_MATERIAL TO PROCESS_
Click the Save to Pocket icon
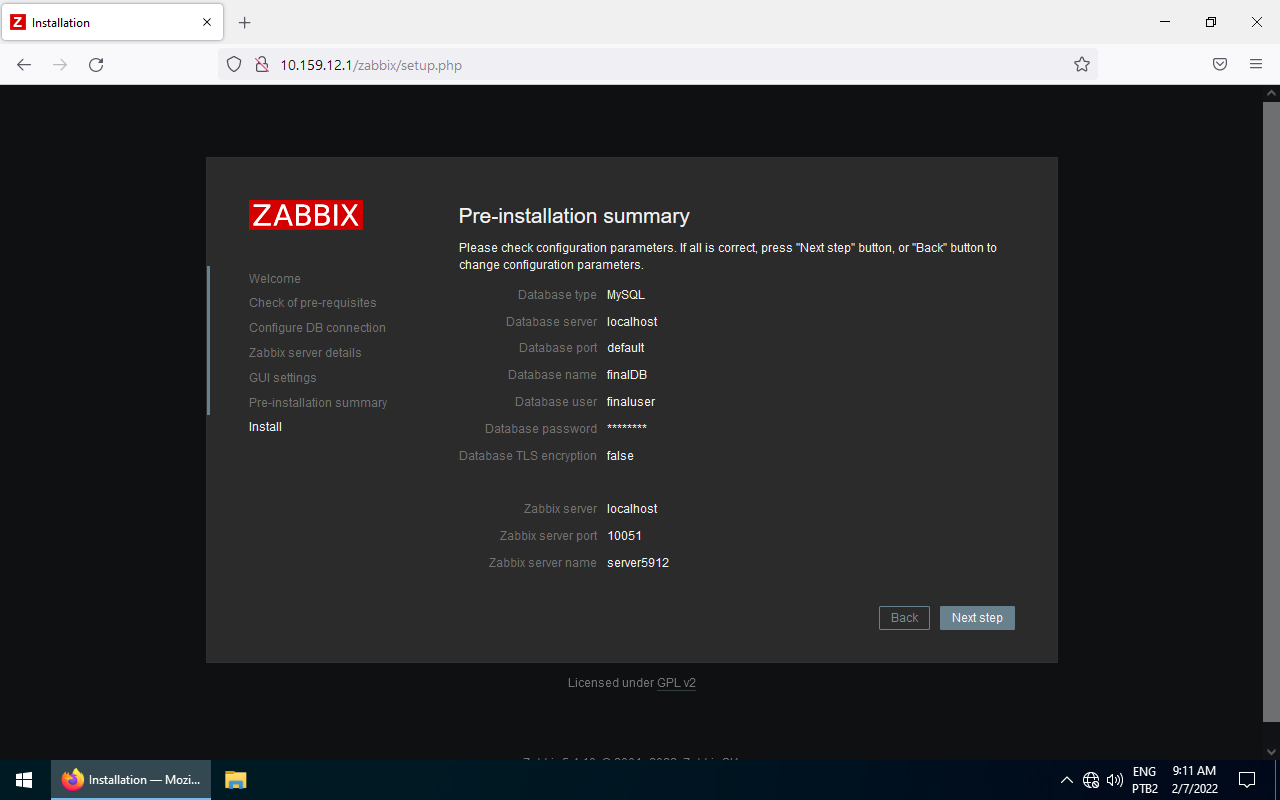 (x=1220, y=65)
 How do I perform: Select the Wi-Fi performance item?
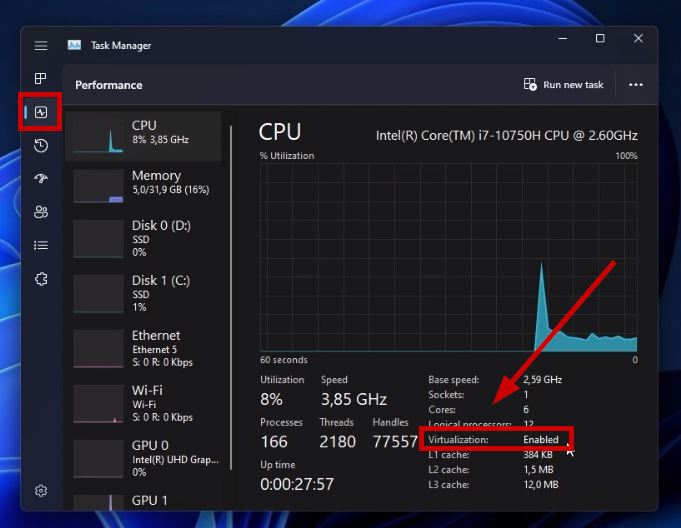click(x=143, y=404)
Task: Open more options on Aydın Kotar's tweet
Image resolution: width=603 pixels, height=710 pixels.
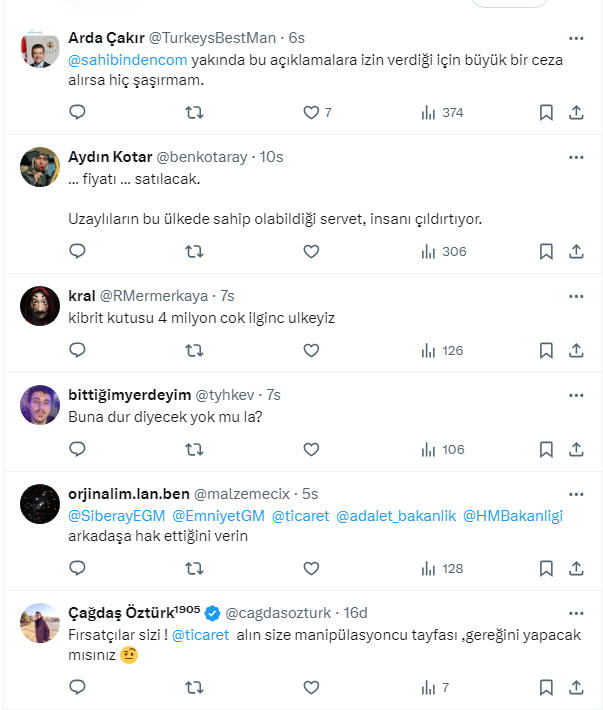Action: tap(576, 157)
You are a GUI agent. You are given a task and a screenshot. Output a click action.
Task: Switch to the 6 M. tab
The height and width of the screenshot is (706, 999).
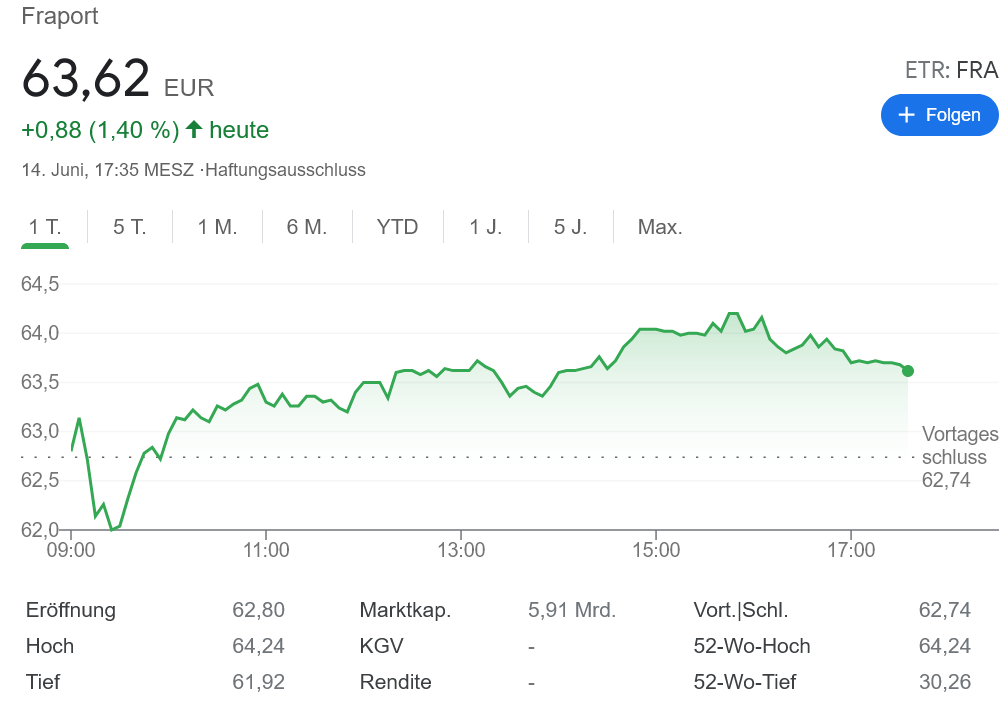[x=307, y=227]
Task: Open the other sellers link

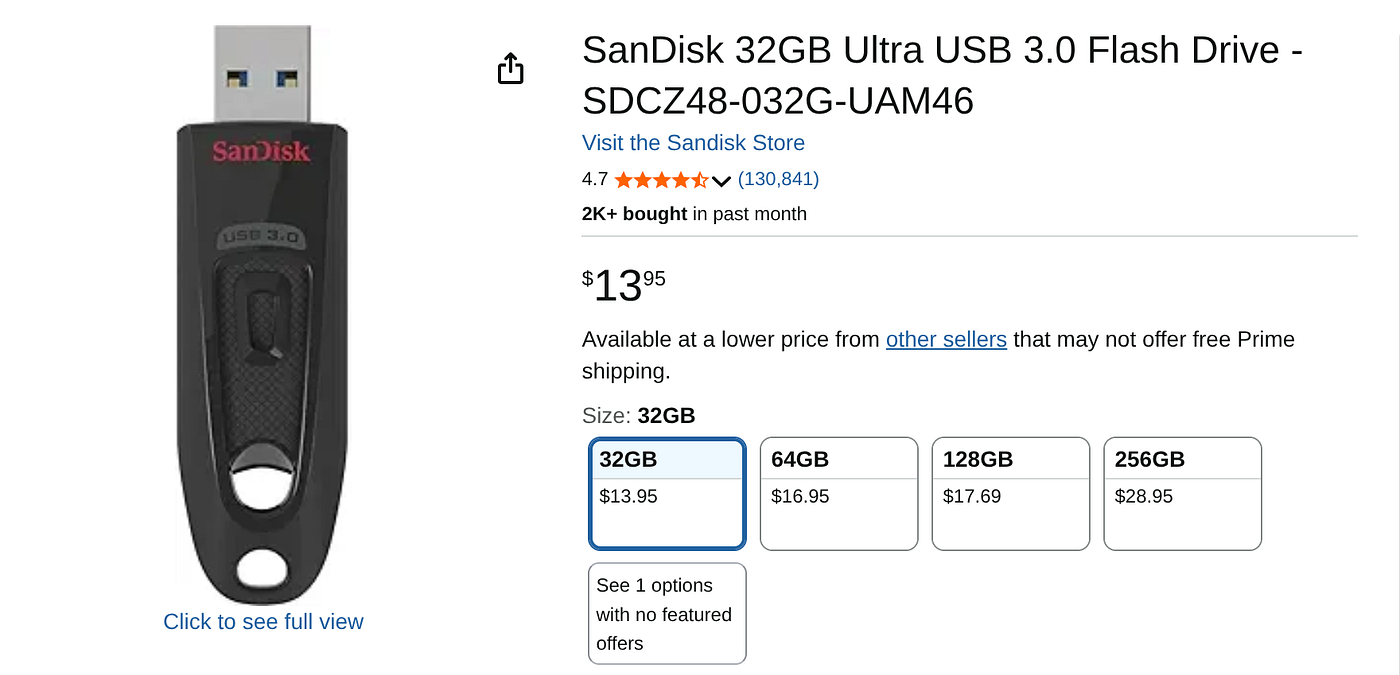Action: point(946,339)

_WHAT NEEDS TO BE DONE_
Return the data verbatim, leaving out the pictures it holds.

_RESULT FOR THIS EXERCISE_
Click the Save to Pocket icon
 (x=1220, y=65)
 How do I perform: Select the Wi-Fi performance item?
click(x=143, y=404)
Task: Open more options on Aydın Kotar's tweet
Image resolution: width=603 pixels, height=710 pixels.
Action: tap(576, 157)
You are a GUI agent. You are given a task and a screenshot. Output a click action.
Task: Switch to the 6 M. tab
The height and width of the screenshot is (706, 999).
[x=307, y=227]
Task: Open the other sellers link

Action: point(946,339)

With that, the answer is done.